Today, Jungsan Village residents pay 44,000 won per month on their maintenance fees (a 6,000 won reduction) with the unmanned security system, including the cost of installing the technology. Once the apartment complex finishes making its payments for the system in 2014, residents will only have to pay 21,000 won per month in maintenance fees.

“I feel safer with the CCTVs. Someone stole my bike, and I was able to catch him thanks to the CCTV,” said Cha Hye-sook, 55, a resident of Jungsan Village.

Some residents are not as enthused about the unmanned security system.

“I used to get cheered up by the guards who welcomed me as I came home after a tiring day at work,” said Park Sung-hyeon, 48. “But now, the whole area feels dreary.”

Another resident surnamed Shin, 49, said, “People say we are saving a lot in monthly maintenance costs but I can’t tell the difference,” adding, “It’s also troublesome to have to go all the way to the main gate to pick up packages when they used to be delivered to our door when I wasn’t home.”

But no one is less happy with the changes than the security guards themselves, upset with a minimum wage law that was supposed to help them.

“Even if I don’t get a pay raise, I want to continue working,” said a security guard surnamed Park, 66, who has worked at Hanshin Apartments in Banpo-dong, Seoul, for 10 years.

“Security guards have endless tasks. We have to manage the parked cars as well as separate the garbage, receive parcels, clear the snow, do some gardening and everything else that needs to be done to take care of the apartment complex,” said Park. “Not many residents understand the hardships of security guards.”

Since 2007, the number of security guards has steadily fallen in favor of CCTVs, and security guards fear that the full implementation of the minimum wage next year will only accelerate the loss of jobs.

A study by Professor Kim Dong-bae of Incheon University, who examined 440 apartment complexes in Seoul and Incheon, found that the number of CCTVs in apartments had increased by an average of 35 percent since 2006 while the number of security guards had decreased by 7.7 percent after their pay was increased to 70 percent of the minimum wage.

“We have a long waiting list of apartment complexes that want to install CCTVs,” said an official from a private security company in Seoul.

Critics of the 2007 minimum wage law have pointed fingers at the Ministry of Employment and Labor for not thinking through the consequences of mandating 100 percent of the minimum wage for security guards.

They also say the ministry neglected to come up with measures to counteract the negative effects.
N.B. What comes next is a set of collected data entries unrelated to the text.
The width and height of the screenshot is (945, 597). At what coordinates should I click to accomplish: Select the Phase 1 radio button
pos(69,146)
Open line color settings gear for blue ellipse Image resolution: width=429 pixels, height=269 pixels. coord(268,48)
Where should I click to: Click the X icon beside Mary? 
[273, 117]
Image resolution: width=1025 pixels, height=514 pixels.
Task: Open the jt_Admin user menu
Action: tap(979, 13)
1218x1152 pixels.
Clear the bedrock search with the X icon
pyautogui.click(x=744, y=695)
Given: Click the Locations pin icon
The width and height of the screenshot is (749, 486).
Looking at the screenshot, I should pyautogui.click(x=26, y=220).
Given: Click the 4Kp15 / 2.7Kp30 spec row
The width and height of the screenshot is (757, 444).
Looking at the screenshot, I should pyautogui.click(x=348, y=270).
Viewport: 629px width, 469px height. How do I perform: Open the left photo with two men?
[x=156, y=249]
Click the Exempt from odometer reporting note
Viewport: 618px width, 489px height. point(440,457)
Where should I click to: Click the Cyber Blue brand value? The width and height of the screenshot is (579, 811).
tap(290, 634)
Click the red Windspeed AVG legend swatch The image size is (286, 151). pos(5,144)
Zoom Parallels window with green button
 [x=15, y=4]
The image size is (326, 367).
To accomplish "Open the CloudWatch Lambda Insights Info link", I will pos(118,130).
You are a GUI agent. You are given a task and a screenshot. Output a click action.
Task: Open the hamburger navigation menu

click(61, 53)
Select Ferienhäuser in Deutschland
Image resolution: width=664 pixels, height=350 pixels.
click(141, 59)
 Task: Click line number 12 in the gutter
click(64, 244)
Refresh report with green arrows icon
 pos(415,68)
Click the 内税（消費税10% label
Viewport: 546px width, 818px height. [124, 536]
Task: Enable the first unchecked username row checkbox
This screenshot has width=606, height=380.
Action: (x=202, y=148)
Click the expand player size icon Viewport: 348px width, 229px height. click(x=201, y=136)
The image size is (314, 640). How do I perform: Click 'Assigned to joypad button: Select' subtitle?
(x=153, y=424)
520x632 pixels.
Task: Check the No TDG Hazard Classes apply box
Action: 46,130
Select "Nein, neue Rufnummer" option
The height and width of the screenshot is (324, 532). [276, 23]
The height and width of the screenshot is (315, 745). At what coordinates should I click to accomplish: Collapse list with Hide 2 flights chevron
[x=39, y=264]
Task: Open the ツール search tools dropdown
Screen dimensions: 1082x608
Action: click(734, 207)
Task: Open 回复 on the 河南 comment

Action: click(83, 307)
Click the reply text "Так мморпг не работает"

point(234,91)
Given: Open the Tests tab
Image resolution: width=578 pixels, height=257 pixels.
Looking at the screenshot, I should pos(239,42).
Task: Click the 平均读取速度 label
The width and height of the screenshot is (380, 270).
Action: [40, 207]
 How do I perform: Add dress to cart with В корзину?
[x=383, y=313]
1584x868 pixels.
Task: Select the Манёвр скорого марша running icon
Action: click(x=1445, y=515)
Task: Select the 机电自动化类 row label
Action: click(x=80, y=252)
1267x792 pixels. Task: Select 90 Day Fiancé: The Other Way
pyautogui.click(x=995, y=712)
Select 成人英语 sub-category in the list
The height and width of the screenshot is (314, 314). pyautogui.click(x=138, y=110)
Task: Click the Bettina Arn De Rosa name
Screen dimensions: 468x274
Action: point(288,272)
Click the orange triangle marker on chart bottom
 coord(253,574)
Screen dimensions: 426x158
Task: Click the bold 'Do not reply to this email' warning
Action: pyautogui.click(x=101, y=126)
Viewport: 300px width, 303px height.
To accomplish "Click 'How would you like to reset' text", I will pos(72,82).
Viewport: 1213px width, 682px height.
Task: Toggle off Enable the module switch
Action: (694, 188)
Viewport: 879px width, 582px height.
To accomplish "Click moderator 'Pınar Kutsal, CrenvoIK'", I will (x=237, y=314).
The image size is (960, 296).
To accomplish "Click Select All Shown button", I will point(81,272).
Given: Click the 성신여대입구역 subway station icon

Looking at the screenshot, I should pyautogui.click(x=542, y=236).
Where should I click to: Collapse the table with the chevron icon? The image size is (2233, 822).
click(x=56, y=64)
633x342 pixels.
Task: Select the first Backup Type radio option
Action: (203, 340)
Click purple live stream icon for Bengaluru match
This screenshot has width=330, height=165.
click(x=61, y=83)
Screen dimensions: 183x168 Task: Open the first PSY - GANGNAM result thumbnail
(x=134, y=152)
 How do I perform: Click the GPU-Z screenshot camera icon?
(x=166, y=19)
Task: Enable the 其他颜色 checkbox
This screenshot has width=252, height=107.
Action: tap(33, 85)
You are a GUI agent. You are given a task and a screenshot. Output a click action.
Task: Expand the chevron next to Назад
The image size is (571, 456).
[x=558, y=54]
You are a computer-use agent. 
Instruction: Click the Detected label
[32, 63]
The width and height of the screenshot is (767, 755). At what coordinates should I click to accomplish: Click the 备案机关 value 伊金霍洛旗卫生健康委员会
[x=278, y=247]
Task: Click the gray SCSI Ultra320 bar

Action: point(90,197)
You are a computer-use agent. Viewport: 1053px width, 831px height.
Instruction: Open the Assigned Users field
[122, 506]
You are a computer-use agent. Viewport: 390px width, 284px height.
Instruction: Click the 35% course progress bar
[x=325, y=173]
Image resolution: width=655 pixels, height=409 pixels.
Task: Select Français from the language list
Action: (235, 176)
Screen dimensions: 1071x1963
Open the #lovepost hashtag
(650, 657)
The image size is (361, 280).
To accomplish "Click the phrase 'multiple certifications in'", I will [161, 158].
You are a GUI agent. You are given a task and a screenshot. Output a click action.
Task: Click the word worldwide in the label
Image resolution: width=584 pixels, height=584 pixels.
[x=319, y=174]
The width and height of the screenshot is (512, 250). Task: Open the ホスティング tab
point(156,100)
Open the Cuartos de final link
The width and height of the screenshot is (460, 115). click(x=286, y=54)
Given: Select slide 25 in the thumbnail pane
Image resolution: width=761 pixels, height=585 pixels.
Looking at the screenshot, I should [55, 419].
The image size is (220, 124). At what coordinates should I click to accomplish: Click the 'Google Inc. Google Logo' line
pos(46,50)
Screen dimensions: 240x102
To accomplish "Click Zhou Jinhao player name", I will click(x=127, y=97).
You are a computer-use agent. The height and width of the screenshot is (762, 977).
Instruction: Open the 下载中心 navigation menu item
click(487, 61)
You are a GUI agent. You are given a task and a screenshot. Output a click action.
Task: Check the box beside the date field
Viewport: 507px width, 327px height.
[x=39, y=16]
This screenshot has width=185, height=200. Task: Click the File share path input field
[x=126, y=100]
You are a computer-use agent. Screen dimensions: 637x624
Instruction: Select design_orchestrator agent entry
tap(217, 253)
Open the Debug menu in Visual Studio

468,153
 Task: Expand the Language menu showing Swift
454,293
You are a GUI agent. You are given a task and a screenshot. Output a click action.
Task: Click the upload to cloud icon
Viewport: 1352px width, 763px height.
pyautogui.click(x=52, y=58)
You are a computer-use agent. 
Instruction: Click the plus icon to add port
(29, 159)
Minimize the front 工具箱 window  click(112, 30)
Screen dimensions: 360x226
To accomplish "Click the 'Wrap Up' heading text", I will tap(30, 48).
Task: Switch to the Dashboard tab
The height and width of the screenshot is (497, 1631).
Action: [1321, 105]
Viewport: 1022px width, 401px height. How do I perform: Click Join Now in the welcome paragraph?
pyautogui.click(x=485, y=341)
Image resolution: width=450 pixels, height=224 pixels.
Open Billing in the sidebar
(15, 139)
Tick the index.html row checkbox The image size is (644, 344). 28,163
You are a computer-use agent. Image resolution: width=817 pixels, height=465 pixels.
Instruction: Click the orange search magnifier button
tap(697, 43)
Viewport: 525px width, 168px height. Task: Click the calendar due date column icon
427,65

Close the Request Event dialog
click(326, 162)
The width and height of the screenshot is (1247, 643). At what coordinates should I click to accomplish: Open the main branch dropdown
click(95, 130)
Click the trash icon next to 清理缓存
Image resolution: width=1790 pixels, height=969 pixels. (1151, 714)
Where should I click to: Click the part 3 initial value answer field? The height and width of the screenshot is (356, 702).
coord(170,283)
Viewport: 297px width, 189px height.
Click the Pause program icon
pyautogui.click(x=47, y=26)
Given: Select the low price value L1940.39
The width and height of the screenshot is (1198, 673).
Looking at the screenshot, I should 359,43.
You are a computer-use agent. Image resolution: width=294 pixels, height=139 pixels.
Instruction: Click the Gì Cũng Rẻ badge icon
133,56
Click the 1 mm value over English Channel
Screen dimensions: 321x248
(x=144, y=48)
Already, many of the country’s apartment complexes have begun cutting working hours for security guards to prevent paying them more in salary.

Kim, from Incheon University, found that the same thing happened when the government raised security guards’ pay to 70 percent of the minimum wage in 2007.

“Although the minimum wage for security guards increased, the actual paycheck they received was about the same because the residents reduced their hours,” he said.

A proposal to keep the minimum wage exception for security guards has begun to gain ground.

“The union is planning to negotiate with the ministry to pay security guards 90 percent of the minimum wage,” said a member of the National Apartment Labor Union. “Applying 100 percent from next year, which is only two months away, will only trigger mass layoffs. The government, in the mean time, must come up with measures to protect the employment of security guards.”